During the final two days of the week, investors were able to put the concerns about the Trump Administration on the backburner, at least for the moment, and concentrate on some good news from both the earnings and economic fronts. The encouraging news from the business beat included data showing that weekly initial unemployment claims fell to a nearly 30-year low in the most recent week. Meantime, strong quarterly reports from Dow-30 companies Home Depot (HD - Free Home Depot Stock Report) and Wal-Mart Stores (WMT - Free Wal-Mart Stock Report) was a breath of fresh air for the struggling retailing sector. The data from industry behemoth helped pull the consumer discretionary stocks higher over the final few trading days of last week.
On Friday, the Dow Jones Industrial, the tech-heavy NASDAQ, and the broader S&P 500 Index rebounded 142, 29, and 16 points, respectively, helping to pare some of the early week losses. From a sector perspective, the basic materials, energy, and telecommunications groups led the charge higher in a day when all of the top-10 equity groups finished comfortably in positive territory. The buying was broadbased, with both the small- and mid-cap sectors in the black. There was a plurality of winning issues on both the New York Stock Exchange and the NASDAQ, with the spread more than three to one on the Big Board.
Looking out at the week at hand, the earnings news will be rather light, with the books nearly closed on the first-quarter earnings season, which was a very productive one. Meantime, the business beat will bring data on new and existing home sales, durable goods orders, and the revision to the first-quarter GDP estimate. The economic schedule will be quiet today and tomorrow, which, along with the lack of headline stories from Corporate America, may push the investment community’s attention back to Washington D.C. and the international community. As noted above, the former has not been a good thing for stocks in recent weeks, as Wall Street is concerned that many of President Trump’s business-friendly policies may not get through Congress as quickly as some had initially expected.

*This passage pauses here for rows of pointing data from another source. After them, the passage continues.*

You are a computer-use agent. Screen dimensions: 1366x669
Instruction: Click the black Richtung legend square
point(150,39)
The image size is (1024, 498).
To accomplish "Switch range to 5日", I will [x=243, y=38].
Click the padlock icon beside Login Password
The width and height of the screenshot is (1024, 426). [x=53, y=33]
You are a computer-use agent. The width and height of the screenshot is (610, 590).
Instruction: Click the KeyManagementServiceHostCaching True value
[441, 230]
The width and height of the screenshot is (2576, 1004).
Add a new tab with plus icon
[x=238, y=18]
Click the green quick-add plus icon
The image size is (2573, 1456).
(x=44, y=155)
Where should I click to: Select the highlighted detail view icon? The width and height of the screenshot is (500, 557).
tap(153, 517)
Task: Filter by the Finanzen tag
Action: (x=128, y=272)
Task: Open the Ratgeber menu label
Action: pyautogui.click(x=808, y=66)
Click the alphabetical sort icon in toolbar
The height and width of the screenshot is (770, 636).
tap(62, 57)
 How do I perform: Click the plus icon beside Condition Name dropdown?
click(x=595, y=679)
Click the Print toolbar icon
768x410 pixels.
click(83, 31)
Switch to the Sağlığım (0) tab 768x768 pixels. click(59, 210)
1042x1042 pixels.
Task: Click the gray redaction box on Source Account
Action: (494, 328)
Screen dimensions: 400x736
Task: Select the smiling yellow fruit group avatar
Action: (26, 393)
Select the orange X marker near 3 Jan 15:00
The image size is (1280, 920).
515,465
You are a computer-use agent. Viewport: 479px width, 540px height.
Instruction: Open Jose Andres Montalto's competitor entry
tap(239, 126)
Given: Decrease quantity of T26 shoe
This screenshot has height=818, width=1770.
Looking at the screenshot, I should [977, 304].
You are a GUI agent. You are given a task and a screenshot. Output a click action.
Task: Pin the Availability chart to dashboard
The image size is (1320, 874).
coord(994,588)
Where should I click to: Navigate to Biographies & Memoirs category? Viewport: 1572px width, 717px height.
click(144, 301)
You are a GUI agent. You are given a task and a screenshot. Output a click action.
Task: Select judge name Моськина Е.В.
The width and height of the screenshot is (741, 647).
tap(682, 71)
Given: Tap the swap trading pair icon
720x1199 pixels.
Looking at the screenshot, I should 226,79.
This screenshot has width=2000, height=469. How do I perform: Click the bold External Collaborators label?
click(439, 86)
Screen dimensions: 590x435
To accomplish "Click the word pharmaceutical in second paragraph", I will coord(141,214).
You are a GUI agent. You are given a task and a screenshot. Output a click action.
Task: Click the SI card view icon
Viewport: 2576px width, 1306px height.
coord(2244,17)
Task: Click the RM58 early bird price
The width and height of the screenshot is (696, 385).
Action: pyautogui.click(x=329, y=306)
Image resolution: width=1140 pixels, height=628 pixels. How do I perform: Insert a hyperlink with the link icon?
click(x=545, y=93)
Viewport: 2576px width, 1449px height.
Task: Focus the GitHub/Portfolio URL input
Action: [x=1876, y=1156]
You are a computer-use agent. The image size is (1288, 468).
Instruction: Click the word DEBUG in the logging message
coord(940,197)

With less than an hour to go before the commencement of the new trading week stateside, the equity futures are presaging a rather flat start for the U.S. stock market. So far, the trading has been mixed overseas, with the main indexes in Asia finishing higher overnight, while some selling is taking place in Europe. Trading on the Continent is being hurt by some political concerns, with rumblings out of Spain, Britain, and Brussels. Of note, outspoken critics of Mariano Rajoy's ruling party and Spain's austerity policies returned to front the opposition Socialists party; polls showed Britain's election race tightening and its chief Brexit negotiator threatening again to walk away from European Union exit talks unless the bloc eases its demands; and euro zone finance ministers and the International Monetary Fund will meet later today to try negotiate a deal on Greek’s debt relief. It will be interesting to see with the dearth of economic and earnings news stateside if the European political worries spill over to the U.S. equity market. Right now it is too early to tell, but we shall see. Stay tuned. – William G. Ferguson
At the time of this article’s writing, the author did not have positions in any of the companies mentioned.